# To do
In the listing below, reproduce verbatim the stretch from the line containing "Click the word 'Library' in the hint" through the line containing "Select the TE menu", including both of those lines.

Dataset excerpt:
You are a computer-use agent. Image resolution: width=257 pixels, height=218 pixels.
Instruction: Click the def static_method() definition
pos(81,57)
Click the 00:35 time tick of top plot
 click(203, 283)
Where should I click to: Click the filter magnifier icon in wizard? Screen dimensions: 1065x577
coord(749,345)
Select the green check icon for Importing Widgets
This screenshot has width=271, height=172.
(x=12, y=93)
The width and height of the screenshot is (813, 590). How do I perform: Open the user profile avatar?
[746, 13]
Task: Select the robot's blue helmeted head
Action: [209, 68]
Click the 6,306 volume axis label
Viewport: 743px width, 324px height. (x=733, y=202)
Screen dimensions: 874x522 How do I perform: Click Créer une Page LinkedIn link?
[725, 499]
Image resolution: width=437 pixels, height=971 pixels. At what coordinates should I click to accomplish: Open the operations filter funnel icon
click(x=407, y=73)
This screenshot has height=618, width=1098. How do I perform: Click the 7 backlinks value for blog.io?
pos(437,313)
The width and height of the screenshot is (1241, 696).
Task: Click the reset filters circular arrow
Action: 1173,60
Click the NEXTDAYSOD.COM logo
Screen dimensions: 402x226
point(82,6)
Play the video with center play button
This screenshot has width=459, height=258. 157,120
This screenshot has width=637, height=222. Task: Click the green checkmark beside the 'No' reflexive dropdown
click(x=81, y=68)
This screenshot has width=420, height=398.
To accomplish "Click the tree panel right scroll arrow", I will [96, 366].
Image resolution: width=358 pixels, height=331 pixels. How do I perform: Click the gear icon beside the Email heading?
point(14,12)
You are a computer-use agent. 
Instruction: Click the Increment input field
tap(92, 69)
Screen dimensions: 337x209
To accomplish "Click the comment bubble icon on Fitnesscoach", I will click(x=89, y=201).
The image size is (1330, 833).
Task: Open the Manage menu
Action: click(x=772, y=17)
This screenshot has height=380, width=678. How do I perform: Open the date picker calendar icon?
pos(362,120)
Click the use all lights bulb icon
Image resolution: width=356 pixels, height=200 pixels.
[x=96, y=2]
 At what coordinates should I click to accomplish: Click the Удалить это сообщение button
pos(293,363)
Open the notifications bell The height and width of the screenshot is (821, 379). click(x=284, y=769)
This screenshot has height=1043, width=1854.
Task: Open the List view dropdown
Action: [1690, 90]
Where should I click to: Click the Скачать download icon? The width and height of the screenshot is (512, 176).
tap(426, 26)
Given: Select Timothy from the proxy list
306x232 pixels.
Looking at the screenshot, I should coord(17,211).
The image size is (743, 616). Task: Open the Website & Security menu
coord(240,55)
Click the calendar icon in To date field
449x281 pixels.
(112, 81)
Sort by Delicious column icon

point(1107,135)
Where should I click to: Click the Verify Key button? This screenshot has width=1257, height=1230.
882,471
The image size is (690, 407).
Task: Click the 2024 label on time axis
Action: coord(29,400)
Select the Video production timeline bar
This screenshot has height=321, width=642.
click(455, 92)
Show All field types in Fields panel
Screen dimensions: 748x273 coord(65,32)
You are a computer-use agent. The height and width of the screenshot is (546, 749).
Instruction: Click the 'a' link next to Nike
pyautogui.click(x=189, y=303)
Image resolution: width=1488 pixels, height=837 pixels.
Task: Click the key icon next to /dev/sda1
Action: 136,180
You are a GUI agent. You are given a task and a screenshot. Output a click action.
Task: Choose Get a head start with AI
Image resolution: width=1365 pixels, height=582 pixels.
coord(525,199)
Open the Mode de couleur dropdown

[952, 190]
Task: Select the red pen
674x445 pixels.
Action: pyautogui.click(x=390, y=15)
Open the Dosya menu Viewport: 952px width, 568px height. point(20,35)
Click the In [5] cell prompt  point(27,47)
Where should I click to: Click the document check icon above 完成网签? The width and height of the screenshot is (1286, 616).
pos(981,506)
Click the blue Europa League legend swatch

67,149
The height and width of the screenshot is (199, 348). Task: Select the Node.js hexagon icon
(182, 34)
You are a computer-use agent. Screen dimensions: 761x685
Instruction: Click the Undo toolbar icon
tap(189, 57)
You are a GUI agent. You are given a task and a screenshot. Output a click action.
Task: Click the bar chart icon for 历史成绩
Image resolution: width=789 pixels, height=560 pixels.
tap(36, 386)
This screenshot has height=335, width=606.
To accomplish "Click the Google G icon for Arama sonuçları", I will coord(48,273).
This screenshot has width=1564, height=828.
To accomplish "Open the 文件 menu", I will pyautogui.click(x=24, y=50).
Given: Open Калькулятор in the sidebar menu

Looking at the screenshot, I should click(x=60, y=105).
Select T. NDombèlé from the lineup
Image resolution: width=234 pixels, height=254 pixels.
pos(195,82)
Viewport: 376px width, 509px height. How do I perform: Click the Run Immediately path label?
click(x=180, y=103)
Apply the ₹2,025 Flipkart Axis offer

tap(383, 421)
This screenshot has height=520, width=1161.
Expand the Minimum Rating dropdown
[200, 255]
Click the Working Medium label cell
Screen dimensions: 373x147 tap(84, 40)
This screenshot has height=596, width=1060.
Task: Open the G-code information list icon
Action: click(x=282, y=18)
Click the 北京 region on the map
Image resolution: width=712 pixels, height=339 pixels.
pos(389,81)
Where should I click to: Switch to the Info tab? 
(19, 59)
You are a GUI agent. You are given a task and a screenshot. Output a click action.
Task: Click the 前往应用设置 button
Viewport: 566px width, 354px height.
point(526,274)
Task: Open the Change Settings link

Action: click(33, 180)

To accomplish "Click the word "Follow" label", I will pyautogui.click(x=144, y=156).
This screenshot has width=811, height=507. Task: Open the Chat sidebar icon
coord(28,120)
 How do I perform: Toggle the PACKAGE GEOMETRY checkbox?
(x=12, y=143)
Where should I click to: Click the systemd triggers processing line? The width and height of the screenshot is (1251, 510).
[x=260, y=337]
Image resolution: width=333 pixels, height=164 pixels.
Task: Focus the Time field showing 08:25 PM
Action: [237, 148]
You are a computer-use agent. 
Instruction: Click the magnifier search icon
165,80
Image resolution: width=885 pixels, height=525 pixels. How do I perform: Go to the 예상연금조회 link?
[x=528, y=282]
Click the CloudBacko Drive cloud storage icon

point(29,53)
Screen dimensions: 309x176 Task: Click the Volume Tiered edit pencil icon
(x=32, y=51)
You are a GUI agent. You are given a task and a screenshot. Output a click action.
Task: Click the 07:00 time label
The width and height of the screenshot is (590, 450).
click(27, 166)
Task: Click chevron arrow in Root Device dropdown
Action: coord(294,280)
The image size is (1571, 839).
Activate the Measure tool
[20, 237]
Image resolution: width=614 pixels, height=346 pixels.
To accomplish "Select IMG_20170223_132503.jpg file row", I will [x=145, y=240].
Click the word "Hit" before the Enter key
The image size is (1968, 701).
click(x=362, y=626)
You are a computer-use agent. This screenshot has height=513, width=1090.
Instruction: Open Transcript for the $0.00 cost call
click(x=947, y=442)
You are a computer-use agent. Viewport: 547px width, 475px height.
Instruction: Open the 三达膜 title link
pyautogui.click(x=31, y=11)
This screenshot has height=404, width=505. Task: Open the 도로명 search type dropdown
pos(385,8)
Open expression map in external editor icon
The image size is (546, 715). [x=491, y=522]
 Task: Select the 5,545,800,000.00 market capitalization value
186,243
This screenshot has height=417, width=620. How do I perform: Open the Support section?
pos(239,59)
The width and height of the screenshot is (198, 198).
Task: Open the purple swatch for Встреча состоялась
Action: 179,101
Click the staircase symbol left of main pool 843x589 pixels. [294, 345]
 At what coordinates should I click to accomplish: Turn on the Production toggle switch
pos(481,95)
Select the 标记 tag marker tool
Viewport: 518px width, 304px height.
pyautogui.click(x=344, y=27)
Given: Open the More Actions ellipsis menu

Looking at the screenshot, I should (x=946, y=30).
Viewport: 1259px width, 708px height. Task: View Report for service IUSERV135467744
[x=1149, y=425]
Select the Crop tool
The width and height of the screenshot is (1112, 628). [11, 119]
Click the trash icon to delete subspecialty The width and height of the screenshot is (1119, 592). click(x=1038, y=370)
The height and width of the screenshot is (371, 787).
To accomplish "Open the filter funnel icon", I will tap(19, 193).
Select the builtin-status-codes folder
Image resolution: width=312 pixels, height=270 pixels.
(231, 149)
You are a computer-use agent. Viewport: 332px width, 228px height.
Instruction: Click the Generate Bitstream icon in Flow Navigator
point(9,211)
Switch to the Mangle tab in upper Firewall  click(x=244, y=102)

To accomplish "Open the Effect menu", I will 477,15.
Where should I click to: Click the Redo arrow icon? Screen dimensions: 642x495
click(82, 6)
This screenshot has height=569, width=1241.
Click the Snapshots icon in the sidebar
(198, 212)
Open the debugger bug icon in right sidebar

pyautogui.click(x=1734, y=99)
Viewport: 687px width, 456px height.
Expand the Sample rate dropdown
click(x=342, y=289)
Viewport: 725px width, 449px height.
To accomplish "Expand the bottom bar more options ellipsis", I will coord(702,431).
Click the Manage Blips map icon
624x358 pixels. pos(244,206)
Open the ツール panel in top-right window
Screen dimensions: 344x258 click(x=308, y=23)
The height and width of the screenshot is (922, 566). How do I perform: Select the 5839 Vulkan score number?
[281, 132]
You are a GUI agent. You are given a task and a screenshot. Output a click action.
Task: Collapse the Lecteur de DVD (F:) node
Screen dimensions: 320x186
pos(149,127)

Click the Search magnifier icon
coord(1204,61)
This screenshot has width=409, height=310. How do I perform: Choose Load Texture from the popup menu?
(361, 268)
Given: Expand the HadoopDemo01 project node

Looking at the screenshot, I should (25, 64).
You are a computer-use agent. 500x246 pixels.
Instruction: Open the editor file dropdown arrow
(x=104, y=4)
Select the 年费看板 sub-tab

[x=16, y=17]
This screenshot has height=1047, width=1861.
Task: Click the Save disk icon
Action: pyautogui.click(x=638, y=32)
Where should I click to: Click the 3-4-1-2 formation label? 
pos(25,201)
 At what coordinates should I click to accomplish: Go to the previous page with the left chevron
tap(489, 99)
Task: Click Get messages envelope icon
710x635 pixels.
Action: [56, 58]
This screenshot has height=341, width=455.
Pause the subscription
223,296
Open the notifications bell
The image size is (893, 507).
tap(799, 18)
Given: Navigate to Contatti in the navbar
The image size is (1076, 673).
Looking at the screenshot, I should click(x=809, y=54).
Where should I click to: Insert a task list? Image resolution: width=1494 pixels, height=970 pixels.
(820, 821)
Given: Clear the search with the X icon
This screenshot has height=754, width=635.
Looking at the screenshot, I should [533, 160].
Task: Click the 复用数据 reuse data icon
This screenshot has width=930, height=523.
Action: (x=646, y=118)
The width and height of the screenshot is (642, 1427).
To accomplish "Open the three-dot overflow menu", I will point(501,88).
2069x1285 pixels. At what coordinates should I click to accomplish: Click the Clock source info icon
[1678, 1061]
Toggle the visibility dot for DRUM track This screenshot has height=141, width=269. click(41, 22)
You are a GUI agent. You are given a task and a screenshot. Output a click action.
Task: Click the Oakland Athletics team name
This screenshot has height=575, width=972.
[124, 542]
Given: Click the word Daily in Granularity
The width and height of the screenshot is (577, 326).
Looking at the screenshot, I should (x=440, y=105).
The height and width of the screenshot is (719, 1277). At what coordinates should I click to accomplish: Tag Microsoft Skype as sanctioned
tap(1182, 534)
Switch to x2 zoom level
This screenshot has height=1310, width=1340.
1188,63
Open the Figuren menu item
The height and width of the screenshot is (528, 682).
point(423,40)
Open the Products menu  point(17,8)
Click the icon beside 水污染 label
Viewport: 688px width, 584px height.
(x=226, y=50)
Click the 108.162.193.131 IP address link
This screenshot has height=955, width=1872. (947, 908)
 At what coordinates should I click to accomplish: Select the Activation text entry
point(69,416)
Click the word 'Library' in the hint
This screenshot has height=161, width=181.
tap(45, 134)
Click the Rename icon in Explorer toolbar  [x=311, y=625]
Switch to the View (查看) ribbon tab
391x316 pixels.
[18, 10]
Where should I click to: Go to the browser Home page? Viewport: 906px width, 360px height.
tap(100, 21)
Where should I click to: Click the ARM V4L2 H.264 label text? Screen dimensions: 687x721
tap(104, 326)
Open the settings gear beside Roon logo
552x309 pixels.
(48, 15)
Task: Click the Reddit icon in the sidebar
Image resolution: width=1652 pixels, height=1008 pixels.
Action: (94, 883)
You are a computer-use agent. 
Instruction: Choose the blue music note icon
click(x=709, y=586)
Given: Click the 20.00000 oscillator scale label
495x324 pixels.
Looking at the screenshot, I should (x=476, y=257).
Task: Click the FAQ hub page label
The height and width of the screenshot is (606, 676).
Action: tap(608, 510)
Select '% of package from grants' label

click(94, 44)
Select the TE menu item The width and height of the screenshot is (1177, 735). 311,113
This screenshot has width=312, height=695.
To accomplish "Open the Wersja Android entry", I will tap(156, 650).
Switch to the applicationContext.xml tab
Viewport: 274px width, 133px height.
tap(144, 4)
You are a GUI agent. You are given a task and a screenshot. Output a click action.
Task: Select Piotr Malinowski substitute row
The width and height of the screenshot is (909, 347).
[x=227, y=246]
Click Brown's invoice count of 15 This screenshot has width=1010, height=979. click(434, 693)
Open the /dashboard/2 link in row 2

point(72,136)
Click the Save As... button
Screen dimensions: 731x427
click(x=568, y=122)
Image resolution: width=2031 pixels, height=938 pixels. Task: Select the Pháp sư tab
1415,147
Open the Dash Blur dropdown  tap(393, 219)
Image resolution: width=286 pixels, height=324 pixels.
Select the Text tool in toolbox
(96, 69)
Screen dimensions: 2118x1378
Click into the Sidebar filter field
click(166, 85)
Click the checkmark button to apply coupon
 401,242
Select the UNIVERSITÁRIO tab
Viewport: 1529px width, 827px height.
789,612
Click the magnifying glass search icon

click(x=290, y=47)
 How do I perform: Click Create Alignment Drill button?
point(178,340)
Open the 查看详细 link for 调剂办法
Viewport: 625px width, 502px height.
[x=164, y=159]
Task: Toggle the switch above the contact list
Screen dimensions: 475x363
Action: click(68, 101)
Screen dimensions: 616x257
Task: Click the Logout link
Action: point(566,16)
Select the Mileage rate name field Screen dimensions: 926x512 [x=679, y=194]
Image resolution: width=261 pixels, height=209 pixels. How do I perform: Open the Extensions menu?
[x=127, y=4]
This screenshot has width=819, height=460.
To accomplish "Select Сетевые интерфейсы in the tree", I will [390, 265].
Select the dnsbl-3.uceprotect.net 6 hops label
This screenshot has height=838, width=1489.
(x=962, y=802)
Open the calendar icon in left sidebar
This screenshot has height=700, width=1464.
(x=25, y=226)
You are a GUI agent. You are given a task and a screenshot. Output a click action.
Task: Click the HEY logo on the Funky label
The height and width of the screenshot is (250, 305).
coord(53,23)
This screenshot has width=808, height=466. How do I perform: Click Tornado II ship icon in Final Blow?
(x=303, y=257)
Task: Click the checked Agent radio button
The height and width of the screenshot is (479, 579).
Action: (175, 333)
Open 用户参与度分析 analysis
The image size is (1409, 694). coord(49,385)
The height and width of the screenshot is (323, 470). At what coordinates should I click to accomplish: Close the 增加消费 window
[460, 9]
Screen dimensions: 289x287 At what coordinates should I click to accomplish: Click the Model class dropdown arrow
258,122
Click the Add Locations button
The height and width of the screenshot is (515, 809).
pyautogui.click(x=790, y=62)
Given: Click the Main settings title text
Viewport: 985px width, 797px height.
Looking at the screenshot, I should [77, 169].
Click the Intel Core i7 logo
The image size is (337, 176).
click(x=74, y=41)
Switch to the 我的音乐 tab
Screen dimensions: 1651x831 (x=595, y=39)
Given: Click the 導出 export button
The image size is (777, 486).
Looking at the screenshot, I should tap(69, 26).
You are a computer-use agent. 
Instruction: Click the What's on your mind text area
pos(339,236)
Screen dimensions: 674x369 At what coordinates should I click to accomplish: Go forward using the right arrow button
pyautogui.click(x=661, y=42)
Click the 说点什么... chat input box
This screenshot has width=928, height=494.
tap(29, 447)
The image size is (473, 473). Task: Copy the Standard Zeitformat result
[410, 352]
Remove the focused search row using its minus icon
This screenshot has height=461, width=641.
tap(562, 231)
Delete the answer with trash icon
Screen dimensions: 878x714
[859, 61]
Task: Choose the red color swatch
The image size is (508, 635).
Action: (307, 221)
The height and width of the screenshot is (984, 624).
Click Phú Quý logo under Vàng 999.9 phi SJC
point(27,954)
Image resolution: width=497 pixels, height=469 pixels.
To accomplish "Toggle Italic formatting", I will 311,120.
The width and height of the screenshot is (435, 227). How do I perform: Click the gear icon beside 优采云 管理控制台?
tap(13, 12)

# Problem solution
Click the word 'Library' in the hint
This screenshot has height=161, width=181.
tap(45, 134)
Click the Rename icon in Explorer toolbar  [x=311, y=625]
Switch to the View (查看) ribbon tab
391x316 pixels.
[18, 10]
Where should I click to: Go to the browser Home page? Viewport: 906px width, 360px height.
tap(100, 21)
Where should I click to: Click the ARM V4L2 H.264 label text? Screen dimensions: 687x721
tap(104, 326)
Open the settings gear beside Roon logo
552x309 pixels.
(48, 15)
Task: Click the Reddit icon in the sidebar
Image resolution: width=1652 pixels, height=1008 pixels.
Action: (94, 883)
You are a computer-use agent. 
Instruction: Choose the blue music note icon
click(x=709, y=586)
Given: Click the 20.00000 oscillator scale label
495x324 pixels.
Looking at the screenshot, I should (x=476, y=257).
Task: Click the FAQ hub page label
The height and width of the screenshot is (606, 676).
Action: tap(608, 510)
Select '% of package from grants' label

click(94, 44)
Select the TE menu item The width and height of the screenshot is (1177, 735). 311,113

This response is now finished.